### Aim
Pull out the lines of material from its very first line up to and including the line that contains "click(571, 293)", and reproduce them word for word.

[BEGIN Provided data]

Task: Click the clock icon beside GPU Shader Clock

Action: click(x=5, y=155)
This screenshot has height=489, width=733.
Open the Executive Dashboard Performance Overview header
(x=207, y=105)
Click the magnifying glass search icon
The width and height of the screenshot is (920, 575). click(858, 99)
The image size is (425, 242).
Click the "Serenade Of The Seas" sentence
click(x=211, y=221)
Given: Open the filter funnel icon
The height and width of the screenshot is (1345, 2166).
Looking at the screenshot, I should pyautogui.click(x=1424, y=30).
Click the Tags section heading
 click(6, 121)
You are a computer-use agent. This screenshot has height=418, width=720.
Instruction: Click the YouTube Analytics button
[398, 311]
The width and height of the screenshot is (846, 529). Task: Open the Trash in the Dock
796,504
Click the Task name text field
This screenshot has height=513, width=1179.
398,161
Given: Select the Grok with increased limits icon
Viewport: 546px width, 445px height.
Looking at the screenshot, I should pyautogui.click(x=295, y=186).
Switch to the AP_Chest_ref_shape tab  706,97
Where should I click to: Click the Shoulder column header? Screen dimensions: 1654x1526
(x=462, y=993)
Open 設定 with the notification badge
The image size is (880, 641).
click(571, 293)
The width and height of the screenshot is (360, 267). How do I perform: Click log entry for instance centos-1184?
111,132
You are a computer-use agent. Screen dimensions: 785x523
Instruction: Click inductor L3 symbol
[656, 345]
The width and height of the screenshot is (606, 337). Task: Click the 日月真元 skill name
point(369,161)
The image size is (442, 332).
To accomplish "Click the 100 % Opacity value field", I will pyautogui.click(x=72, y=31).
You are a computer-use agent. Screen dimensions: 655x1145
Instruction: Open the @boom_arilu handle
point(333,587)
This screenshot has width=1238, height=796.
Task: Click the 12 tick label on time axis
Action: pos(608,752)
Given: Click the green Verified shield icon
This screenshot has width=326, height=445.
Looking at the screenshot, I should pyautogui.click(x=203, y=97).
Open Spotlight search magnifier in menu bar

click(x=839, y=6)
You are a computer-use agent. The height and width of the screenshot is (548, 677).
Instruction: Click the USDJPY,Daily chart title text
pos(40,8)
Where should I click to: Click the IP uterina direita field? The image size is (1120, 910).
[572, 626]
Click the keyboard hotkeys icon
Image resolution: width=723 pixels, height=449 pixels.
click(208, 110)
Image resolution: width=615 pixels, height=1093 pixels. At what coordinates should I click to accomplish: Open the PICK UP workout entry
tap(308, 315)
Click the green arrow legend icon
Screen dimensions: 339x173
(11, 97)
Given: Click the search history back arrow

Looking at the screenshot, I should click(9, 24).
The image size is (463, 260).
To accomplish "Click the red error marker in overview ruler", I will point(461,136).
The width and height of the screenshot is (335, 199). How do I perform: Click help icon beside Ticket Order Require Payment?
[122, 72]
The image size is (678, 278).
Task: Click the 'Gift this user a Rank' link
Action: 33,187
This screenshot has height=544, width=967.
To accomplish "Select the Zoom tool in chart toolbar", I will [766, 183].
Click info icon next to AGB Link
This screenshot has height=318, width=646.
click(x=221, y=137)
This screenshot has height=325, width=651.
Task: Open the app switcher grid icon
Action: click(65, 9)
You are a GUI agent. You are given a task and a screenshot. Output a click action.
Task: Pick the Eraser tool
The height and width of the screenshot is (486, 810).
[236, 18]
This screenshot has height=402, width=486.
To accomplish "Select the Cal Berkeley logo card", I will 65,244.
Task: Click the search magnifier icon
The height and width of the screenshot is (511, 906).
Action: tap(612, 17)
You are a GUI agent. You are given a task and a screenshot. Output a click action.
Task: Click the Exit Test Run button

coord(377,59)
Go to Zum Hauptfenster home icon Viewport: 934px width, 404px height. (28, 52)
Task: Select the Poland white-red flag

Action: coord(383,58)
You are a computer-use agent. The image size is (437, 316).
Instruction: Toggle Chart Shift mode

[END Provided data]

### Correct output
Task: Click the clock icon beside GPU Shader Clock

Action: click(x=5, y=155)
This screenshot has height=489, width=733.
Open the Executive Dashboard Performance Overview header
(x=207, y=105)
Click the magnifying glass search icon
The width and height of the screenshot is (920, 575). click(858, 99)
The image size is (425, 242).
Click the "Serenade Of The Seas" sentence
click(x=211, y=221)
Given: Open the filter funnel icon
The height and width of the screenshot is (1345, 2166).
Looking at the screenshot, I should pyautogui.click(x=1424, y=30).
Click the Tags section heading
 click(6, 121)
You are a computer-use agent. This screenshot has height=418, width=720.
Instruction: Click the YouTube Analytics button
[398, 311]
The width and height of the screenshot is (846, 529). Task: Open the Trash in the Dock
796,504
Click the Task name text field
This screenshot has height=513, width=1179.
398,161
Given: Select the Grok with increased limits icon
Viewport: 546px width, 445px height.
Looking at the screenshot, I should pyautogui.click(x=295, y=186).
Switch to the AP_Chest_ref_shape tab  706,97
Where should I click to: Click the Shoulder column header? Screen dimensions: 1654x1526
(x=462, y=993)
Open 設定 with the notification badge
The image size is (880, 641).
click(571, 293)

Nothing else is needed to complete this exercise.